1) Within Salesforce.
Here is the link to Salesforce’s web site referencing health care.. A more specific link from Salesforce regarding privacy laws like HIPAA is here. Salesforce is saying that it is providing a platform that can protect HIPAA data with the correct processes in place. Within Salesforce fields can be encrypted so that only users with specific permissions can see the unencrypted data. Custom encryption routines could also be put in place depending on the requirements of the project. Here is a fifty minute YouTube video explaining HIPAA and HITECH compliance with Salesforce.
2) Integrations with Salesforce.
If data needs to move between Salesforce and another system through an integration make sure that the connecting pieces are also compliant. If you are just moving your data to Salesforce directly from a local database then you are all set because the Salesforce APIs are all passwordd/token secured and run under SSL. Custom encryption routines could also be added to both sides of an integration for even more security.
3) Local HIPAA data downloaded from Salesforce.
If data is brought down to a local computer, then this data should be encrypted so that if the local computer was lost or stolen then that data could not be accessed. Sometimes a health-care company will even provide encrypted hard-drives to consulting companies to help in this data protection.
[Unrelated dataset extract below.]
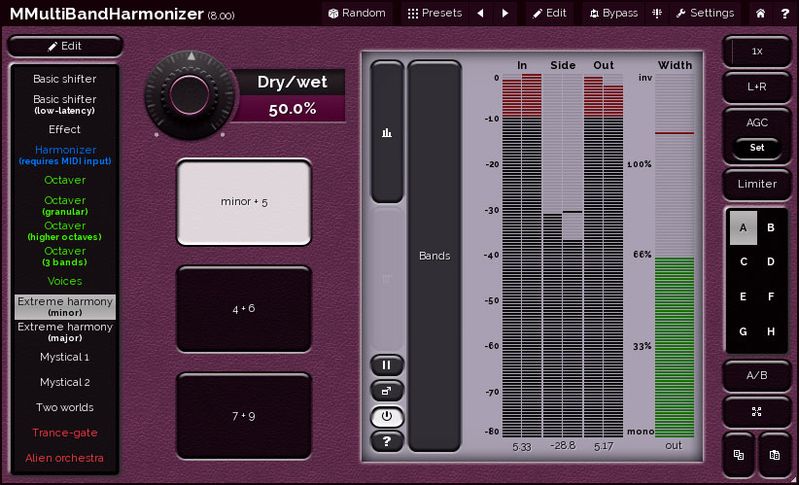Click the paste preset icon at bottom right
The width and height of the screenshot is (800, 485).
[775, 454]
Another image that is helpful when thinking about HIPAA patient data is the parent-child relationship concept. First, recognize when you have patient data just as you recognize when a child is in your care. As soon as recognize that you have patient data, then you are in charge of taking care of that data until it is passed onto someone else. Just like a child is dependent on a parent, the HIPAA data is dependent on its owner to keep it safe.